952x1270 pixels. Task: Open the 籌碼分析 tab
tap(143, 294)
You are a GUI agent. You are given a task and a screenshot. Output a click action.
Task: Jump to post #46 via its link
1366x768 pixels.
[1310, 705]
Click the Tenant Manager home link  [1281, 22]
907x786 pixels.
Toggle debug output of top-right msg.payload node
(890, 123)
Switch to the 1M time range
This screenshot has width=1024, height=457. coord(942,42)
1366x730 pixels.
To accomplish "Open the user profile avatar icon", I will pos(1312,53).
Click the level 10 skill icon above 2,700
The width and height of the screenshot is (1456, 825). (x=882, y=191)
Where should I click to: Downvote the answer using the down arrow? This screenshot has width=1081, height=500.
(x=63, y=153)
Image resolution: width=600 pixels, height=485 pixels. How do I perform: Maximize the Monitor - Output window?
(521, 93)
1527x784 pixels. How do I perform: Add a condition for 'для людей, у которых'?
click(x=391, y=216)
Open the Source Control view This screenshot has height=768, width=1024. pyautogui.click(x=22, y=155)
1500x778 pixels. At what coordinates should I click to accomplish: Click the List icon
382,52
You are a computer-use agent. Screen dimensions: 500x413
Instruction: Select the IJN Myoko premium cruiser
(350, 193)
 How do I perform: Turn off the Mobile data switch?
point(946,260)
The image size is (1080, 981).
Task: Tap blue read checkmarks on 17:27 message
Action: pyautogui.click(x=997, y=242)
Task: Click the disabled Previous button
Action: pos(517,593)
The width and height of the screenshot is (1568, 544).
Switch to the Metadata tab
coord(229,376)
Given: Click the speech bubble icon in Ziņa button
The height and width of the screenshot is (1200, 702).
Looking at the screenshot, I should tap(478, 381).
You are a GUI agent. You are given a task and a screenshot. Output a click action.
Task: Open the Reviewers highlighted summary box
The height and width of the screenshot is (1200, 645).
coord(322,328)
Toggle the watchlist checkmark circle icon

++++++++

Give an exact transcription of all the material.

ANSWER TO THIS PROBLEM
952x1270 pixels. Task: Open the 籌碼分析 tab
tap(143, 294)
You are a GUI agent. You are given a task and a screenshot. Output a click action.
Task: Jump to post #46 via its link
1366x768 pixels.
[1310, 705]
Click the Tenant Manager home link  [1281, 22]
907x786 pixels.
Toggle debug output of top-right msg.payload node
(890, 123)
Switch to the 1M time range
This screenshot has width=1024, height=457. coord(942,42)
1366x730 pixels.
To accomplish "Open the user profile avatar icon", I will pos(1312,53).
Click the level 10 skill icon above 2,700
The width and height of the screenshot is (1456, 825). (x=882, y=191)
Where should I click to: Downvote the answer using the down arrow? This screenshot has width=1081, height=500.
(x=63, y=153)
Image resolution: width=600 pixels, height=485 pixels. How do I perform: Maximize the Monitor - Output window?
(521, 93)
1527x784 pixels. How do I perform: Add a condition for 'для людей, у которых'?
click(x=391, y=216)
Open the Source Control view This screenshot has height=768, width=1024. pyautogui.click(x=22, y=155)
1500x778 pixels. At what coordinates should I click to accomplish: Click the List icon
382,52
You are a computer-use agent. Screen dimensions: 500x413
Instruction: Select the IJN Myoko premium cruiser
(350, 193)
 How do I perform: Turn off the Mobile data switch?
point(946,260)
The image size is (1080, 981).
Task: Tap blue read checkmarks on 17:27 message
Action: pyautogui.click(x=997, y=242)
Task: Click the disabled Previous button
Action: pos(517,593)
The width and height of the screenshot is (1568, 544).
Switch to the Metadata tab
coord(229,376)
Given: Click the speech bubble icon in Ziņa button
The height and width of the screenshot is (1200, 702).
Looking at the screenshot, I should tap(478, 381).
You are a GUI agent. You are given a task and a screenshot. Output a click action.
Task: Open the Reviewers highlighted summary box
The height and width of the screenshot is (1200, 645).
coord(322,328)
Toggle the watchlist checkmark circle icon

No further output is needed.